PFS Disbursement Account
Account number: XXXXXXXXXXX

15. The Liens and Claims of Lone Oak, to the extent unpaid from escrow, shall attach to the Estate Proceeds with the same validity, extent and priority as Lone Oak was entitled to immediately prior to the sale pending further order of the Court. Except as provided in this Order, no distribution shall be made from the Estate Proceeds except pursuant to further order of the Court or the written agreement of Lone Oak.

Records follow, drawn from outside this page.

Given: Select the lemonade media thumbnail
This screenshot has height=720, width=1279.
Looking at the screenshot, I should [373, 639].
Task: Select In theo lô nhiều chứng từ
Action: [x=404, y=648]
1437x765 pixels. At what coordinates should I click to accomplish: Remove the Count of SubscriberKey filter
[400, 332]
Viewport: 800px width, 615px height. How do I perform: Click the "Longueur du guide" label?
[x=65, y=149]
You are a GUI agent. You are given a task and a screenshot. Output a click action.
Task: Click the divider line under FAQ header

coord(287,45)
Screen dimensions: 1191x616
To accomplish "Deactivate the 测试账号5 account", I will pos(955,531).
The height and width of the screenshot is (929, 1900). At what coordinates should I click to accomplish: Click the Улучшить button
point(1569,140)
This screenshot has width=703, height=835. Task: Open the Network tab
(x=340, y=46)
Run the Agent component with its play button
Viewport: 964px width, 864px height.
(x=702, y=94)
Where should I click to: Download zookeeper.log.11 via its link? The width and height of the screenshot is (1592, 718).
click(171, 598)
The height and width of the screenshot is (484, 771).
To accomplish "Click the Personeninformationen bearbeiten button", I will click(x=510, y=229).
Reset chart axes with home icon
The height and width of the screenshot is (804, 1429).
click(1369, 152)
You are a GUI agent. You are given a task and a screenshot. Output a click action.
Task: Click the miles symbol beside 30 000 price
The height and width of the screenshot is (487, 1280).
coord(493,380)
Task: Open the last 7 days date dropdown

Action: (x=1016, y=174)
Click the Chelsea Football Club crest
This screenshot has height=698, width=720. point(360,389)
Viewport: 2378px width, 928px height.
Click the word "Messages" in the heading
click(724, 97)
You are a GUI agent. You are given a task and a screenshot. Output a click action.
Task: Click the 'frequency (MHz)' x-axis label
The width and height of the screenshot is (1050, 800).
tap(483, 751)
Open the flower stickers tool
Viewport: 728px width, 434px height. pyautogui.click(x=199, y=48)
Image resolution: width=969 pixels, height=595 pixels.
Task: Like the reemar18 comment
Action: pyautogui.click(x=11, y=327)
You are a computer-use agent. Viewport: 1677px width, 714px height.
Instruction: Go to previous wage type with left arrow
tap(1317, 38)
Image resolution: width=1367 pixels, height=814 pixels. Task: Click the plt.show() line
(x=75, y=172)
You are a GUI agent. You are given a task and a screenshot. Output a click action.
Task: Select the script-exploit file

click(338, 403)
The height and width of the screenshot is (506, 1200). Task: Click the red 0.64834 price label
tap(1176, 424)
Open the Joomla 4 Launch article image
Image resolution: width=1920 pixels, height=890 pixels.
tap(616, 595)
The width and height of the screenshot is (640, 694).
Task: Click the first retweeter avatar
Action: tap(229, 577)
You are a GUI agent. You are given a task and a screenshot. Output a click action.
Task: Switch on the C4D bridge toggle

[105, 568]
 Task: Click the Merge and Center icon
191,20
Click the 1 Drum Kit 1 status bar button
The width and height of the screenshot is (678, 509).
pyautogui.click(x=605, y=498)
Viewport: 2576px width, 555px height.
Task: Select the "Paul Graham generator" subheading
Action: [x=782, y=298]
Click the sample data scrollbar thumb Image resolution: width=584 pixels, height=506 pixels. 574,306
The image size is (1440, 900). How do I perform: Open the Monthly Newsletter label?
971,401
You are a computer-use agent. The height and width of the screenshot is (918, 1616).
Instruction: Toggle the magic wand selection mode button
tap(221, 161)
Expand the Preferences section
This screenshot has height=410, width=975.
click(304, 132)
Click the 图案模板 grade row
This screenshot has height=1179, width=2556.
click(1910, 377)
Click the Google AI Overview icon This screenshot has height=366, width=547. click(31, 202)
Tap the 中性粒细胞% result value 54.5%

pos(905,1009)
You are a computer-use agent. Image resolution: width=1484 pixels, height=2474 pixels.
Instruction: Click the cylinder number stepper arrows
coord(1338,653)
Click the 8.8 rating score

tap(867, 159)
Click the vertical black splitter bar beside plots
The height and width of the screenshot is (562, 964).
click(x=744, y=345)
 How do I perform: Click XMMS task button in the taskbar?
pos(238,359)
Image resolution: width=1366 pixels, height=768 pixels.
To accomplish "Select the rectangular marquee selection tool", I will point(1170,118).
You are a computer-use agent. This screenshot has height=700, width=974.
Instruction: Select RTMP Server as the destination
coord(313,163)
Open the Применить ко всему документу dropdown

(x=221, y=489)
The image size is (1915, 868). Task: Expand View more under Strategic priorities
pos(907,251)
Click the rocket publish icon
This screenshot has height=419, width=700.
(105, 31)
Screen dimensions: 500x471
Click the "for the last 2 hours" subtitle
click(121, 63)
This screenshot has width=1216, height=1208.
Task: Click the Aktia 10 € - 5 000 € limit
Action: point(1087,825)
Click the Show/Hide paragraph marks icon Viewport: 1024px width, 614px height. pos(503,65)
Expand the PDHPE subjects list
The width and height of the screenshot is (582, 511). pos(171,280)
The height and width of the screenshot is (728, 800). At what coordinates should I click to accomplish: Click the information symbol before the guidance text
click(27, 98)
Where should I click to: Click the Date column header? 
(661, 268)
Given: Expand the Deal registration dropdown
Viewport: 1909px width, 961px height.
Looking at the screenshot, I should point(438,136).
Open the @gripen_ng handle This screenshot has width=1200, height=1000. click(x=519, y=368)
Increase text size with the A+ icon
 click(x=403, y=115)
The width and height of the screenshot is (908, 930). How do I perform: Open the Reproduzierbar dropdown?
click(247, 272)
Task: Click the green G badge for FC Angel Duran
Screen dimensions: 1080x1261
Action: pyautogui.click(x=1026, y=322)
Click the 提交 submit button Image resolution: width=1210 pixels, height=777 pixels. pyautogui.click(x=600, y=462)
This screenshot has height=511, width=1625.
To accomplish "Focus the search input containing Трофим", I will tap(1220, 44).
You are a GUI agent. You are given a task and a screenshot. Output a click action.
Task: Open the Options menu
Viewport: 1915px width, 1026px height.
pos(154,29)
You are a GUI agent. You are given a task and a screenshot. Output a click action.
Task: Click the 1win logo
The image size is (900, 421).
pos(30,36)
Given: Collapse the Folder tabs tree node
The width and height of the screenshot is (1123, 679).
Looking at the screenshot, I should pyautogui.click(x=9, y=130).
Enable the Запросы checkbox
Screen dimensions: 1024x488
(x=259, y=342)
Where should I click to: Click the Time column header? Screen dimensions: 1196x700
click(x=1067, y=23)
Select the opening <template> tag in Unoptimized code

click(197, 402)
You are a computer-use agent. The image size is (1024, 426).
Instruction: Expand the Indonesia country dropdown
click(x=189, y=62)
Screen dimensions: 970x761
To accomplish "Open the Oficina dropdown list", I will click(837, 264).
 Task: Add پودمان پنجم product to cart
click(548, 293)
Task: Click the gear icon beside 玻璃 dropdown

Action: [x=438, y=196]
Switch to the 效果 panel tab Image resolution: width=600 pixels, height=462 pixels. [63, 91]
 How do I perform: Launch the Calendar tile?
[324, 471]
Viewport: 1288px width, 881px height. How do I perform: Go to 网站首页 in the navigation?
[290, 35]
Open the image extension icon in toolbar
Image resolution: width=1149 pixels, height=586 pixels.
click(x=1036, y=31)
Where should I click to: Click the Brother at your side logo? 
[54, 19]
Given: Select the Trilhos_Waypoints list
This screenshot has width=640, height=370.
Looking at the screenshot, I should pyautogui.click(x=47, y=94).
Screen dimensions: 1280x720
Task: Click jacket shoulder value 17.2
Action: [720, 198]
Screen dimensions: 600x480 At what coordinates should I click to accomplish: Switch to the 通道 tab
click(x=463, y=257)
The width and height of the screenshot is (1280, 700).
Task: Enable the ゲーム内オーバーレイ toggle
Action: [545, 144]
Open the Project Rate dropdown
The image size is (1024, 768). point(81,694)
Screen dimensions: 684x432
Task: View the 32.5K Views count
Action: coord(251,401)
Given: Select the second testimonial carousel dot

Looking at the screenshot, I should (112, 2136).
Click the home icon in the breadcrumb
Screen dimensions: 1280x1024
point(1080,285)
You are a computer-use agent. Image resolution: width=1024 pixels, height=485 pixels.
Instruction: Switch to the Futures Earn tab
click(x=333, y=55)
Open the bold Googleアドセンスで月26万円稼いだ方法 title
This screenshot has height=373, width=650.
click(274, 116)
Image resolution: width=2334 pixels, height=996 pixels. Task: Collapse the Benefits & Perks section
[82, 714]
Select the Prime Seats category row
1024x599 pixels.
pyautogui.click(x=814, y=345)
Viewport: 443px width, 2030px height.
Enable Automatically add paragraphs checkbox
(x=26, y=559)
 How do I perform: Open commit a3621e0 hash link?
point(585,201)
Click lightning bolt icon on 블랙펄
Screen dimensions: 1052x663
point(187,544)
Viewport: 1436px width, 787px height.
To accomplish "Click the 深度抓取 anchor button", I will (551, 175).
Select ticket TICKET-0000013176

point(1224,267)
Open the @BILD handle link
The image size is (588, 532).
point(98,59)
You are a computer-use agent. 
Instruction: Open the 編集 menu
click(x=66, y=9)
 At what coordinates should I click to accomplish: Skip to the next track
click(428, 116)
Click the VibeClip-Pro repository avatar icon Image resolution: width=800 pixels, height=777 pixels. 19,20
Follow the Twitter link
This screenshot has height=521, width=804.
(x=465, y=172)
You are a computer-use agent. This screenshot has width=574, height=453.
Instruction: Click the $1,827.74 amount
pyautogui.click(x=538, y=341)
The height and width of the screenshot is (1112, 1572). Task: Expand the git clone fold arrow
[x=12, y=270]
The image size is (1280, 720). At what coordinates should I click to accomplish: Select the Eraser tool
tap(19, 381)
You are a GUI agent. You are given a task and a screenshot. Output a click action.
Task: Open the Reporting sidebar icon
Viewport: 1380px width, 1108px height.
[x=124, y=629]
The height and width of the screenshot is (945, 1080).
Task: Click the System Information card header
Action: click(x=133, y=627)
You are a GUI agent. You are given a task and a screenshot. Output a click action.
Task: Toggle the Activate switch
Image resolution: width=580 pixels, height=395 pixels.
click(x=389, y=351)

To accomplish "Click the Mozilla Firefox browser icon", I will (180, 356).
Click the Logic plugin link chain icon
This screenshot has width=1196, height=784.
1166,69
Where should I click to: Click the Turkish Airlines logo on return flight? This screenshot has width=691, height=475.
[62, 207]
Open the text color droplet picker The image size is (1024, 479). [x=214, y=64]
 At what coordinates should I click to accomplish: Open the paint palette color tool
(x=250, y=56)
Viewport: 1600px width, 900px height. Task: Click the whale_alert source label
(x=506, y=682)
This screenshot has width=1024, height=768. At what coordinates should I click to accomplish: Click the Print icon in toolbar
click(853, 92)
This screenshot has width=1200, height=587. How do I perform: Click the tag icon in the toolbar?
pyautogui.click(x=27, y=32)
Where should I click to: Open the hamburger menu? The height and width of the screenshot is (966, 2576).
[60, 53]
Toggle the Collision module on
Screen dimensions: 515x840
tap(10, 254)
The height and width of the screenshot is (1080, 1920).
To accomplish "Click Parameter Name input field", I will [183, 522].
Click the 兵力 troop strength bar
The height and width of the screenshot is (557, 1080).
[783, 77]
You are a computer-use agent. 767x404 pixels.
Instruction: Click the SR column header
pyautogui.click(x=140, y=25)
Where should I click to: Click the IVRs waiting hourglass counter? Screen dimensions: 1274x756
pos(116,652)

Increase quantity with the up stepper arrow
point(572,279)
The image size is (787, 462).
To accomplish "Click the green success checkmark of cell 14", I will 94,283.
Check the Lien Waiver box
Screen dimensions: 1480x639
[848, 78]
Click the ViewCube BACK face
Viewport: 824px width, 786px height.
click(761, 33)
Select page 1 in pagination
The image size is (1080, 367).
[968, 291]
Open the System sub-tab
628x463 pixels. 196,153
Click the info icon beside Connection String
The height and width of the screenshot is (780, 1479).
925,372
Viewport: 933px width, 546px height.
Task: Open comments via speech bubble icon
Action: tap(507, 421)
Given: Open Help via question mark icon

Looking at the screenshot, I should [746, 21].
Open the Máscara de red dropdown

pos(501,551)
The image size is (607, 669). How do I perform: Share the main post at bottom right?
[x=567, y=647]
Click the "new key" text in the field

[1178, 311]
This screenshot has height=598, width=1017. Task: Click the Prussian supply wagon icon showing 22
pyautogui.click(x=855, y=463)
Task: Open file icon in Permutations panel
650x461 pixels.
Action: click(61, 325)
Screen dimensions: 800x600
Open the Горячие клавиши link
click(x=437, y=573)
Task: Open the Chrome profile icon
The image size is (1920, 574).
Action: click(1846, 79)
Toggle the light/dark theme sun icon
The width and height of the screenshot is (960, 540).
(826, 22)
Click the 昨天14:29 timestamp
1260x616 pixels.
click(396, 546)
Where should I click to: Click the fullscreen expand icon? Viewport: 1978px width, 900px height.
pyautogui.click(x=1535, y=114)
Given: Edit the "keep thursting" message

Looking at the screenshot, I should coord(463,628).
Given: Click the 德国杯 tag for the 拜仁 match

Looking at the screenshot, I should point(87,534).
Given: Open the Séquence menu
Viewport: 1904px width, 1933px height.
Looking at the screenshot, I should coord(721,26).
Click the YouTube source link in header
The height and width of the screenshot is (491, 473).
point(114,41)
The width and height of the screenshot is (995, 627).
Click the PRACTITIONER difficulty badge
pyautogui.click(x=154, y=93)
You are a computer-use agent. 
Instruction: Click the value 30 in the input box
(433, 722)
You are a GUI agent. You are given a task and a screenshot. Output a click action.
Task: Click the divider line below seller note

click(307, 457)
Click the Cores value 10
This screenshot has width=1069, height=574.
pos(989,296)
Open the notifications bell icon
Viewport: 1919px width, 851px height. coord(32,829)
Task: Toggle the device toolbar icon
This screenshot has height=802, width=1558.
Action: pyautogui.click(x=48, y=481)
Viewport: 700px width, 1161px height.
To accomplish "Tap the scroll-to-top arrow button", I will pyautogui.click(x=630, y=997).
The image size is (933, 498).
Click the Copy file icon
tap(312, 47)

16. In the event that the conditions to confirmation of the Debtor’s Plan are not satisfied after the Closing, or in the event that conditional or final plan confirmation is reversed or otherwise modified after the Closing, the sale of the Property shall remain final, unaffected, and not subject to reversal, cancellation or modification. All parties have waived all right to reconsideration or appeal of the portion of the order authorizing sale of the Property. The Estate Proceeds shall replace the Property as an asset of the Debtor’s estate for all purposes and remain subject to Paragraph 14 of this Order pending further order of the Court directing the distribution of such proceeds or the written agreement of Lone Oak.

17. This Court hereafter shall and does retain exclusive jurisdiction: (a) to implement, interpret, construe, and enforce the terms and provisions of the Agreement and this Order, all amendments thereto, any waivers and consents thereunder, any agreements executed in connection therewith, and any and all disputes that may arise under the Agreement or this Order as between the Debtor and the Buyer; (b) to hear and determine any and all disputes between the Debtor or the Buyer, as the case may be, and any third parties relating to the Agreement; (c) compel delivery and payment of the consideration provided for under the Agreement; (d) resolve any disputes, controversies or claims arising out of the Agreement; and (e) interpret, implement, and enforce the provisions of this Order.

18. The 14-day stay period of Rule 6004(h) of the Federal Rules of Bankruptcy Procedures, to the extent applicable, is hereby waived.